Market bears are excited by rising inflation in Japan which have the potential to drive the yen up and encourage Japanese investors to exit US investments as this will cause a market collapse and deliver profits to them
by Daryl Guppy
With debt-to-GDP at 260 per cent, an ageing population and rising interest rates, fears of a Japanese default are intensifying.
A shock to Japan’s bond market could ripple globally – further spiking US yields, trashing the S&P 500 and triggering panic.
Inflationary threats are rising in Japan and putting pressure on the Bank of Japan to raise rates. This has the potential to drive the Japanese yen much higher, which will encourage Japanese investors to move out of US investments.
Over the next 10 years, the US will add another US$20 trillion in debt. Foreign buyers may not keep buying US debt, so just who will buy it.

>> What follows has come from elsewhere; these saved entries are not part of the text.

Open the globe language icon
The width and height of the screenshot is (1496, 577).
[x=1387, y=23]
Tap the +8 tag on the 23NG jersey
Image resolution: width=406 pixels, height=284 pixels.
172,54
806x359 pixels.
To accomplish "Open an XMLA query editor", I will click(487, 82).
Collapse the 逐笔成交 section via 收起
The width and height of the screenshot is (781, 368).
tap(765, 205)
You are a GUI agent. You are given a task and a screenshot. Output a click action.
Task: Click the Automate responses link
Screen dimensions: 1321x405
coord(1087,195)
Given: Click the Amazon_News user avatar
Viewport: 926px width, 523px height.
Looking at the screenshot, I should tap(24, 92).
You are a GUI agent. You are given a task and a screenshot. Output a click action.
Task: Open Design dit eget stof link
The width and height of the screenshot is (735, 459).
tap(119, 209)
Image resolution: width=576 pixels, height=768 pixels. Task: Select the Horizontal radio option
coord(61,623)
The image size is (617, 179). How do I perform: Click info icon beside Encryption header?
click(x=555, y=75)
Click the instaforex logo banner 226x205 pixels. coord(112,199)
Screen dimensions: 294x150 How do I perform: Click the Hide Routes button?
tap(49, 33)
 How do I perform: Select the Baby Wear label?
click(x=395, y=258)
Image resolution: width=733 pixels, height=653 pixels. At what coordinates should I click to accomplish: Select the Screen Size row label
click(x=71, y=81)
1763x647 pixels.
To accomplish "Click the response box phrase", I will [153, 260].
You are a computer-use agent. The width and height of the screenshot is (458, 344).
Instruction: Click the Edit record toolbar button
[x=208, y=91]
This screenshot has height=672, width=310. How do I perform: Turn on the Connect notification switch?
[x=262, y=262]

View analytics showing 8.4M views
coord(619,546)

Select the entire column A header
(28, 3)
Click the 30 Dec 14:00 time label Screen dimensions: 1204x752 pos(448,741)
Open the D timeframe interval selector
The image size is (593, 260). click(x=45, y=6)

In the US, surging bond yields will pressure real estate with higher mortgage rates. Stretched equity valuations will see price-to-earnings multiples compress significantly.
A significant drop in US asset prices will drag the US economy into a sharp downturn. This risk is amplified by historically high household exposure to equities and record levels of leverage.
A breakout above 6,000 confirms continued bullish pressure. A trade-band projection gives a target near 6,200. A move below 5,700 signals continuation of bearish pressure with support near 5,200.